And again sorry oiaohm.. Linux dm can't tell if data on one drive is correct from data on another as it has no checksum on the data. Corruption on one side of a mirror can't be compared to the other. All it can do is read. In ZFS's case it reads, compares the checksum and then can take action if it's wrong such as looking in the array for another copy of the data and even going back and fixing the bad block. That is what it means by self healing.

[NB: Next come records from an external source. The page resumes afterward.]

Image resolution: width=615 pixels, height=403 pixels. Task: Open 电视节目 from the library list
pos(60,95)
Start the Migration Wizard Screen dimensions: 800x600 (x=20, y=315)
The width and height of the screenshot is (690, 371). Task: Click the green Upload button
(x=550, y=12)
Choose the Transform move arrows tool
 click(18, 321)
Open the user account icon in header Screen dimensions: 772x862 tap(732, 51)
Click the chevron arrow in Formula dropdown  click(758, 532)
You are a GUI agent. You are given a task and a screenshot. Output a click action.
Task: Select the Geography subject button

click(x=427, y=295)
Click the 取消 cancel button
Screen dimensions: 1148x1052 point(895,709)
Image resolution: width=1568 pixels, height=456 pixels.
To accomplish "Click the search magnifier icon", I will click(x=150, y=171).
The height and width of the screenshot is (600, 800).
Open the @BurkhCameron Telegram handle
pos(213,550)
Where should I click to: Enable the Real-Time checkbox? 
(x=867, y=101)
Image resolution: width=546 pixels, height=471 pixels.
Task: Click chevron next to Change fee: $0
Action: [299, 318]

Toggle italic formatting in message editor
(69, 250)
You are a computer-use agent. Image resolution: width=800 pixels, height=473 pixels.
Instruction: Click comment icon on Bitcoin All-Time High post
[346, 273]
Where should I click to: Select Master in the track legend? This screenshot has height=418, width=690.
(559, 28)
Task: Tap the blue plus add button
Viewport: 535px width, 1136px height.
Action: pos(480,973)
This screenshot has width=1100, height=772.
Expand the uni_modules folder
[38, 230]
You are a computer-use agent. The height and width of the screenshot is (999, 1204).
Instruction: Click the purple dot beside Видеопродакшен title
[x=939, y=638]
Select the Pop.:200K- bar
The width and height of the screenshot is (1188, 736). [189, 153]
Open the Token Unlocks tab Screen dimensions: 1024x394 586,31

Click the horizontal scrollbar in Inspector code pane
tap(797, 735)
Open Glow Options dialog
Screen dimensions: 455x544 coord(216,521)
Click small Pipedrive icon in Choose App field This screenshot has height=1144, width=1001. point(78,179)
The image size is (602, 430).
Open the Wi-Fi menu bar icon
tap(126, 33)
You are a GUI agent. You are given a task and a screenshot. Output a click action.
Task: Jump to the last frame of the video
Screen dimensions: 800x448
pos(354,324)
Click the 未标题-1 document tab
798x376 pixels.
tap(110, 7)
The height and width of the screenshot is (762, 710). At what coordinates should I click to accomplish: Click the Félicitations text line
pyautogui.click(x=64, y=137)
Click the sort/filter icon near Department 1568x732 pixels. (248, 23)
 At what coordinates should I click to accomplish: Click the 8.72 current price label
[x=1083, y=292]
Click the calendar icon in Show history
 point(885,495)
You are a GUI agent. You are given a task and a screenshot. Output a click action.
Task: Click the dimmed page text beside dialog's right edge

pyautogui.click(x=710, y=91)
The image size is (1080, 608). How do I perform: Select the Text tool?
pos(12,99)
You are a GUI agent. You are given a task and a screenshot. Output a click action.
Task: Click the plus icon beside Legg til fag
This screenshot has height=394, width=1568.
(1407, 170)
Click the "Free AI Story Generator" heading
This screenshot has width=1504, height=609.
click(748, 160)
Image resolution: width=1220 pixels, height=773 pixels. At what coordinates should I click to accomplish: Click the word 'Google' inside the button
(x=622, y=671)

Linux DM has proposed adding this but it's logic for the proposal is pretty bonkers. They write the block out then wait 5 seconds for the compression to finish then calculate the checksum.. whoa.. no thanks. ZFS does it in ram before the write. (this is what I mean by shoehorn and duct tape on features.) In ZFS writing compressed data takes less time than uncompressed.. because well... you're writing less data! Simple. In Linux DM writing less data takes 5 seconds more time?? How does that logic work? Did it double write the data? How did they determine 5 seconds was right? it sounds like an ass pull number. Ick ick.. just no.. no.. thanks for trying.
XFS has checksums also, but only on metadata. They cite it's too slow to do it on data blocks. (A problem ZFS's "terrible" design allowed them to solve.. if only XFS's design was as bad as ZFS's they could have data block checksums.